-- start --
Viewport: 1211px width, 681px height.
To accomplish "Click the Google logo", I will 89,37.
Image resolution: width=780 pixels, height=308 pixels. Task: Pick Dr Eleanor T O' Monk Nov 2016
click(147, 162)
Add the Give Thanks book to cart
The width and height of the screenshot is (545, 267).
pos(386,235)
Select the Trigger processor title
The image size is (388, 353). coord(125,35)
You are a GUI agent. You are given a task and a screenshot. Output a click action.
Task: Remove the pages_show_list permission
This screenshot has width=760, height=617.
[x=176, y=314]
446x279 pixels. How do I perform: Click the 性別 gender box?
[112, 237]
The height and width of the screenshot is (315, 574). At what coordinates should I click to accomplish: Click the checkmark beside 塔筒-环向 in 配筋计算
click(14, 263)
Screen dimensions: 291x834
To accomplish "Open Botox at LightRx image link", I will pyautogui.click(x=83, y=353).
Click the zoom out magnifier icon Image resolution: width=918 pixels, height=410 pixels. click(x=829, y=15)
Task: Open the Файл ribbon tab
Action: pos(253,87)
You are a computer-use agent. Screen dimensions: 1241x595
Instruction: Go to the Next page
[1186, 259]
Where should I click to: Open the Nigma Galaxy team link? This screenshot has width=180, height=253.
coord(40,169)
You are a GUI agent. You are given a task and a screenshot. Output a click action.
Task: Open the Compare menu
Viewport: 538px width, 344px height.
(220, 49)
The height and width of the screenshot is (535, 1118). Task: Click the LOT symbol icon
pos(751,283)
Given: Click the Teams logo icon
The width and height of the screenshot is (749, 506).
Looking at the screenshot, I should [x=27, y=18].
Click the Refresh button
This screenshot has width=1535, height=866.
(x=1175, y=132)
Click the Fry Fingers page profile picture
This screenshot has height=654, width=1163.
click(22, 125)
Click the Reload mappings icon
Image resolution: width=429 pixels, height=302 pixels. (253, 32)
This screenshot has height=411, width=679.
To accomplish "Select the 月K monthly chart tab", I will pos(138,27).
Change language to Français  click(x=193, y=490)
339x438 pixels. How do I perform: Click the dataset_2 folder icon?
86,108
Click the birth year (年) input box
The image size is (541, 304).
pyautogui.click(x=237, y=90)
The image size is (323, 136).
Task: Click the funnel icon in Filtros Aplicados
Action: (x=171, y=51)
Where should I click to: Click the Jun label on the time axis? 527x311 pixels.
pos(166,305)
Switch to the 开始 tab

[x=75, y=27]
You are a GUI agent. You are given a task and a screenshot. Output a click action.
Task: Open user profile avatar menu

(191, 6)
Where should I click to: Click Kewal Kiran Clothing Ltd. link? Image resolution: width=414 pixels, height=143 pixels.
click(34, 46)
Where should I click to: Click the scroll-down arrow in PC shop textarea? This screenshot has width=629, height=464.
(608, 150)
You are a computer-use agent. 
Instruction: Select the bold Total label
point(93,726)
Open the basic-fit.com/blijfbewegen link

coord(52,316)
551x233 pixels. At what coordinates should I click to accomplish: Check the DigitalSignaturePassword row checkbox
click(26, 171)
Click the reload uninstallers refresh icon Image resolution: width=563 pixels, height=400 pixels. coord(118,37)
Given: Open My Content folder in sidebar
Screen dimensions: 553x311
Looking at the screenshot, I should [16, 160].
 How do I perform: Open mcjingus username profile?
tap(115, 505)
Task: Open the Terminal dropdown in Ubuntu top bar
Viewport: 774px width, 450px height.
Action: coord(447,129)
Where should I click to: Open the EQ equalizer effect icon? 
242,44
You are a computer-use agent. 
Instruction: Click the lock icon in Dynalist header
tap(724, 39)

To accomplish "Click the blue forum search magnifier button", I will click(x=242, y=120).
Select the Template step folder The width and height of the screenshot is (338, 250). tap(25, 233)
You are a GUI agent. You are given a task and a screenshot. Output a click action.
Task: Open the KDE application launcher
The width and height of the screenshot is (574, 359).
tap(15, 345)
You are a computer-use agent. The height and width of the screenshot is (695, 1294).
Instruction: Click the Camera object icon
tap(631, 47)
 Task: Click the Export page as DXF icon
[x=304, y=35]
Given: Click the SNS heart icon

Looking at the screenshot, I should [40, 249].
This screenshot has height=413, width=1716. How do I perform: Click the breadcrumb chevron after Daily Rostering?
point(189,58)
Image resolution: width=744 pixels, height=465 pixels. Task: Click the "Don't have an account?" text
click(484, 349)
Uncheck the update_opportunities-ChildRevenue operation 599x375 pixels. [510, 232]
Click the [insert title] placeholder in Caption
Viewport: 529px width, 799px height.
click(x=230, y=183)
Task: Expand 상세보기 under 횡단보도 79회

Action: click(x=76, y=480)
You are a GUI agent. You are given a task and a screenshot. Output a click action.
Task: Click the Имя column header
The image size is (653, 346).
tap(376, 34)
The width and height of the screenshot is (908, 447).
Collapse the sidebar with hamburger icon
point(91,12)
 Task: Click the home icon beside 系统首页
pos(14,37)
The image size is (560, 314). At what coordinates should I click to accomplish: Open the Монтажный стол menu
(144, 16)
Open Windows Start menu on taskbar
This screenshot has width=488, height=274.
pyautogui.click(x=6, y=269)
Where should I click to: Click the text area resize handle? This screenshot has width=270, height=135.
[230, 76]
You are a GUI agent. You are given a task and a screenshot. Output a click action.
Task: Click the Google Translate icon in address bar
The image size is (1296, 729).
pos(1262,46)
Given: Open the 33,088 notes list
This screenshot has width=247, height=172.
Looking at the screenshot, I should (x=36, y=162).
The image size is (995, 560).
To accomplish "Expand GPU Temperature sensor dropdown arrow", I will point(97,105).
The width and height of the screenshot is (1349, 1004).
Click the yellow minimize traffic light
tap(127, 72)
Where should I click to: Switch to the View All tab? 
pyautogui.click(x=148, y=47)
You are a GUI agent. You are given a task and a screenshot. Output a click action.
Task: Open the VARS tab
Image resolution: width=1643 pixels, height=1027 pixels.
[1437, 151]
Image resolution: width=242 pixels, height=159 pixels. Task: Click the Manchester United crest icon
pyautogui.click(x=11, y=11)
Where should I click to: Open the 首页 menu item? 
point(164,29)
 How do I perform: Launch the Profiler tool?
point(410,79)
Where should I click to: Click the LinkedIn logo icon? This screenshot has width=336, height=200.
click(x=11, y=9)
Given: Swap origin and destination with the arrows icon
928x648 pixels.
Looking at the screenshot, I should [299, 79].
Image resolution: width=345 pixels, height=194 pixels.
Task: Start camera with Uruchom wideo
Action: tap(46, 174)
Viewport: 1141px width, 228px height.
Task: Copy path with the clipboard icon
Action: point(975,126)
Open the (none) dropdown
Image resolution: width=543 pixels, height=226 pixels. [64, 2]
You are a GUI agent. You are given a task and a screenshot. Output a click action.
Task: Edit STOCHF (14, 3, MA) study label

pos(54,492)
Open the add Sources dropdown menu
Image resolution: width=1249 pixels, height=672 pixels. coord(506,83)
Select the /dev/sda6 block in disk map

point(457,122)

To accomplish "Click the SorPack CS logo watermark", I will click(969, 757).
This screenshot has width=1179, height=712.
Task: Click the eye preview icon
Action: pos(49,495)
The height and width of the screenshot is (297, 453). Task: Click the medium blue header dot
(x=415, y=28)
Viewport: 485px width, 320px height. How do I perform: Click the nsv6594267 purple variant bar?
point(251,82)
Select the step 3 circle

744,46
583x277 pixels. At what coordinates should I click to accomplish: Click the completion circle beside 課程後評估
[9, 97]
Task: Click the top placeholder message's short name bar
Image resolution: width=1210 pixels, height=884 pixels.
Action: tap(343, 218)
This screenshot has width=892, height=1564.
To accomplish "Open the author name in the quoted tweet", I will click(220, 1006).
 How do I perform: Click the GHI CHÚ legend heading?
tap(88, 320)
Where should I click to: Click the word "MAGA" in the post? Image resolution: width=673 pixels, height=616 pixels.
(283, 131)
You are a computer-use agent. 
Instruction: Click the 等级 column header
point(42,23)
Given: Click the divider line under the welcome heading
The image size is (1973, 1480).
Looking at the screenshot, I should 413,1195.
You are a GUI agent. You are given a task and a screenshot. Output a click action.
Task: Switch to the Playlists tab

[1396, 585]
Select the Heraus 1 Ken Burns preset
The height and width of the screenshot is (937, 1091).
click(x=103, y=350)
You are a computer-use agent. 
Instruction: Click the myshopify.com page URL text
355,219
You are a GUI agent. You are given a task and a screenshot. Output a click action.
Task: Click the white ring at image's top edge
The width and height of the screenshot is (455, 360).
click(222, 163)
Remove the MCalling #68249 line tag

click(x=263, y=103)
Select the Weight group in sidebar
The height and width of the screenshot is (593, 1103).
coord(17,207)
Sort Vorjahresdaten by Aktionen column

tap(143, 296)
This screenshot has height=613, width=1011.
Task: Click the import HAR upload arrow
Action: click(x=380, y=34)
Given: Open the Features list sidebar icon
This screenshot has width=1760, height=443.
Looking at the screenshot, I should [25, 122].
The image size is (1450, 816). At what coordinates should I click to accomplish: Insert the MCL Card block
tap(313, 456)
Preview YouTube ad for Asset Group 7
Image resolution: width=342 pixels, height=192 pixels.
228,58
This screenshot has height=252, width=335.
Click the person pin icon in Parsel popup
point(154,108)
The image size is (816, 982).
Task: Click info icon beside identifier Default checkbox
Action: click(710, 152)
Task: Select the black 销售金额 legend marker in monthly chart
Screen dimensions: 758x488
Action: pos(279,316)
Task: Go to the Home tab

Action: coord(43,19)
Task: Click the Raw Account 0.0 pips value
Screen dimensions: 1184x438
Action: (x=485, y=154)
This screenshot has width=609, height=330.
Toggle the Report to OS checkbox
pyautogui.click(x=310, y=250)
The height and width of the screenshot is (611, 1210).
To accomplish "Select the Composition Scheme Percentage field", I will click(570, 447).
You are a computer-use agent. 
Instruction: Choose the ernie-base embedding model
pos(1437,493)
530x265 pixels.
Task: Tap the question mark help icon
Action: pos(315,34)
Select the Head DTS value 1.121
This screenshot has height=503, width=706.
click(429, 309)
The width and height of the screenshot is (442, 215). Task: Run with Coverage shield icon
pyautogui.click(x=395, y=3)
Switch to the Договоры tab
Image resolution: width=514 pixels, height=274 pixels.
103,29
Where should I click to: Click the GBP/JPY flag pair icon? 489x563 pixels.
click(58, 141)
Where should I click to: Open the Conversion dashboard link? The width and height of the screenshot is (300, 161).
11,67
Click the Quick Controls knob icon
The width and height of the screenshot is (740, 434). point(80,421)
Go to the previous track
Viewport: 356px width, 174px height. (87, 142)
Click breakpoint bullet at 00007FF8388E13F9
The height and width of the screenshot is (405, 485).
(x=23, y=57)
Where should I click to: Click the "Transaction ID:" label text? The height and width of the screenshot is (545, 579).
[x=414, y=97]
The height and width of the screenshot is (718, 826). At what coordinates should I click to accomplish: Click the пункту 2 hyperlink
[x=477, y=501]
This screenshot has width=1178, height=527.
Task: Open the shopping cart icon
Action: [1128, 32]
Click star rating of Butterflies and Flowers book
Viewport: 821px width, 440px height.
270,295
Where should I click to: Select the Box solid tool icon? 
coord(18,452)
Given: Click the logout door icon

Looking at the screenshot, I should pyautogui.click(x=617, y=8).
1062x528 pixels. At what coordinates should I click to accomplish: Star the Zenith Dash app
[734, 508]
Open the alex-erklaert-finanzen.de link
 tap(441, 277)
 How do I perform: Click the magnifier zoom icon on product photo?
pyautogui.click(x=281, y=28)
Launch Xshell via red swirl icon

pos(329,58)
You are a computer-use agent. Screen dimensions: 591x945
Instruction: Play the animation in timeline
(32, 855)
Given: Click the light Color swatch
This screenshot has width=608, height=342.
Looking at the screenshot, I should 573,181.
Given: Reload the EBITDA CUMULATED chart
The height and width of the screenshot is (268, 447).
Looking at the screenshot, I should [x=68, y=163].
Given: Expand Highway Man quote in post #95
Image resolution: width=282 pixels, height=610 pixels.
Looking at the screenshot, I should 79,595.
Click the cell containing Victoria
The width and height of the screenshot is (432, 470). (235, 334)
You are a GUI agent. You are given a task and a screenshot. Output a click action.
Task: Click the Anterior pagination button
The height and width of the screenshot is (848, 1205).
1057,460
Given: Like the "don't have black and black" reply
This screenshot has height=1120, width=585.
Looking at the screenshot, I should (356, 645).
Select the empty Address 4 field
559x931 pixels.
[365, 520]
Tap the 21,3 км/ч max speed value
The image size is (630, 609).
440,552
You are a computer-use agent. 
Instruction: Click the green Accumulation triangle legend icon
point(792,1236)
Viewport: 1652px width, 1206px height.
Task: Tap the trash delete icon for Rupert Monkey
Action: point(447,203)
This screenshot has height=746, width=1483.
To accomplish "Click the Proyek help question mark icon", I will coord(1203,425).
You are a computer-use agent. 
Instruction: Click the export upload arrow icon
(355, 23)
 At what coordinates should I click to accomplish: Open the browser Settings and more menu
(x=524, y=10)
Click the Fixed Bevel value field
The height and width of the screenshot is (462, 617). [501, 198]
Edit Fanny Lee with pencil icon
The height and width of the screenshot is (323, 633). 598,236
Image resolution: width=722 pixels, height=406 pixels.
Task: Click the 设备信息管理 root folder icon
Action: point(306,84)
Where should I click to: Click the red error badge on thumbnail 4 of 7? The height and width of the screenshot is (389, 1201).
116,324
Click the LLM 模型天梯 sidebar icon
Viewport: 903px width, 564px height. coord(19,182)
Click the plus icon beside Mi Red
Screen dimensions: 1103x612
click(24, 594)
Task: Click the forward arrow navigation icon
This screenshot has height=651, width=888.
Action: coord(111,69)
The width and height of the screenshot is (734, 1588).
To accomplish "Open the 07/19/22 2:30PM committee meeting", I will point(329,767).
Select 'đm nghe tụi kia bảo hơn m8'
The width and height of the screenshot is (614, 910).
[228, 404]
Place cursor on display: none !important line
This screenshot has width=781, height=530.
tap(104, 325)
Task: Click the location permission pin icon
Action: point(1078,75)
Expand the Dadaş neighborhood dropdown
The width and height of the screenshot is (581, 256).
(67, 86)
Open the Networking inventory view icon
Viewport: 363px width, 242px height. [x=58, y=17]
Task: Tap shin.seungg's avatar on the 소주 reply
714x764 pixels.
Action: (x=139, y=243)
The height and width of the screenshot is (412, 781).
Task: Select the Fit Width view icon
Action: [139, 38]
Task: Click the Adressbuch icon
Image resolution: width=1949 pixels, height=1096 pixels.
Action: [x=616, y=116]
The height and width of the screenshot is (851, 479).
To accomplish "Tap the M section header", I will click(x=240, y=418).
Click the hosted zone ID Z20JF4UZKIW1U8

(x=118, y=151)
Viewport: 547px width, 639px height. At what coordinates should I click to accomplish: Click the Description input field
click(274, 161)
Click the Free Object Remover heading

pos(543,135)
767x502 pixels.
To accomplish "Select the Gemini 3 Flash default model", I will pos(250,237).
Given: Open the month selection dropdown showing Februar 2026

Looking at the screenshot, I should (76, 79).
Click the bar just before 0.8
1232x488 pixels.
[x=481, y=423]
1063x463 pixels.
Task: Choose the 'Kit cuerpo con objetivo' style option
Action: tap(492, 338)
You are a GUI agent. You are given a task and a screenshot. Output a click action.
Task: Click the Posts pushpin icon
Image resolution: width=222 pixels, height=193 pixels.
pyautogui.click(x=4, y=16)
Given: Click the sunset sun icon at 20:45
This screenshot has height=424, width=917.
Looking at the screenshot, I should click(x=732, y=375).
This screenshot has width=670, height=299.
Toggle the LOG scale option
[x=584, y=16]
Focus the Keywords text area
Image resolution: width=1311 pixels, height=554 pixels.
-- end --
▸ **TO DO**
Rewrite the data between the lines holding "Where should I click to: Open the 首页" and "click(x=11, y=9)", inclusive, with "Profiler" changed to "Inspector" and everything else left as is.

▸ **OUTPUT**
Where should I click to: Open the 首页 menu item? 
point(164,29)
 How do I perform: Launch the Inspector tool?
point(410,79)
Where should I click to: Click the LinkedIn logo icon? This screenshot has width=336, height=200.
click(x=11, y=9)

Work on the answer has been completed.